Após levar muita porrada em pautas diversas, a esquerda finalmente conseguiu emplacar um movimento que deixou a direita histérica meio desorientada: O fim da escala de trabalho 6x1.
Para quem não sabe essa é a escala de quem trabalha seis dias na semana para folgar apenas um. Quem mantém um casa sabe que chamar esse dia sem trabalho de folga é um grande exagero, esse tempo sequer é suficiente para manter sua moradia em ordem.
A pauta conseguiu obter um grande apelo entre os trabalhadores a ponto de fazer até com que alguns parlamentares de direita assinassem o requerimento para colocar o debate em pauta e mesmo para defenderem sua aprovação.

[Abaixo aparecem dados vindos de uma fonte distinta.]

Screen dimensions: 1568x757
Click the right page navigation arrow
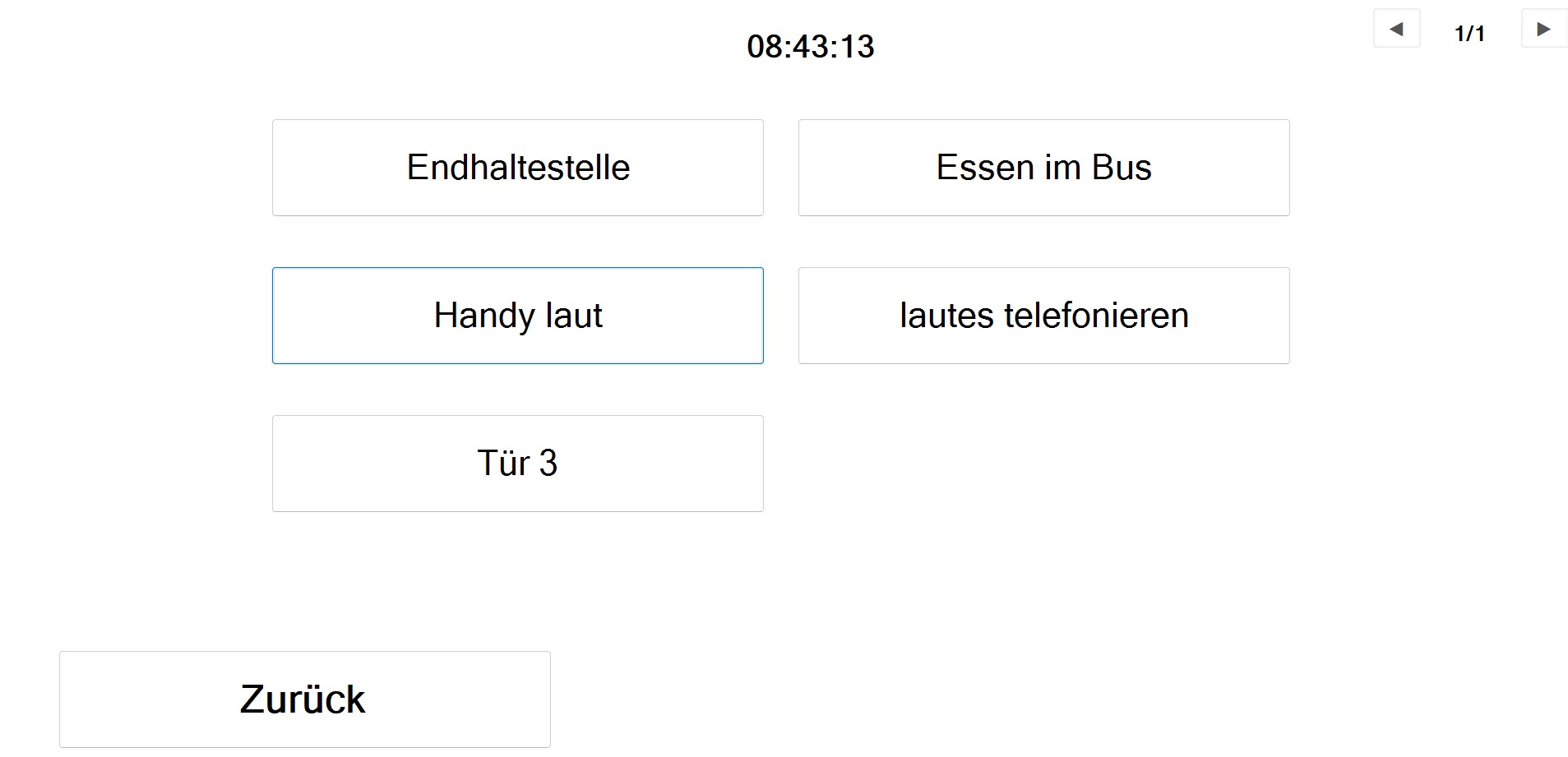click(x=1543, y=28)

Claro que após algum tempo os tecnocratas se reorganizaram para explicarem ao trabalhador porque na verdade ele deveria mesmo trabalhar a semana inteira, de preferência até morrer. O motivo é simples, a produtividade no Brasil é baixa e para aumentar os ganhos do trabalhador ou reduzir sua jornada de trabalho seria necessário elevar esse tal nível de produtividade.
Então, beleza, o que exatamente é essa “produtividade” e por que aqui no Brasil ela é baixa?
A primeira pergunta é fácil, o cálculo de produtividade é um valor de PIB por hora, ou seja, pega o total do PIB do país e divide pelo total de horas trabalhadas registradas. Pronto, tá aí seu número de produtividade, e o Brasil de fato não está lá muito bem posicionado nesse ranking, mas por quê?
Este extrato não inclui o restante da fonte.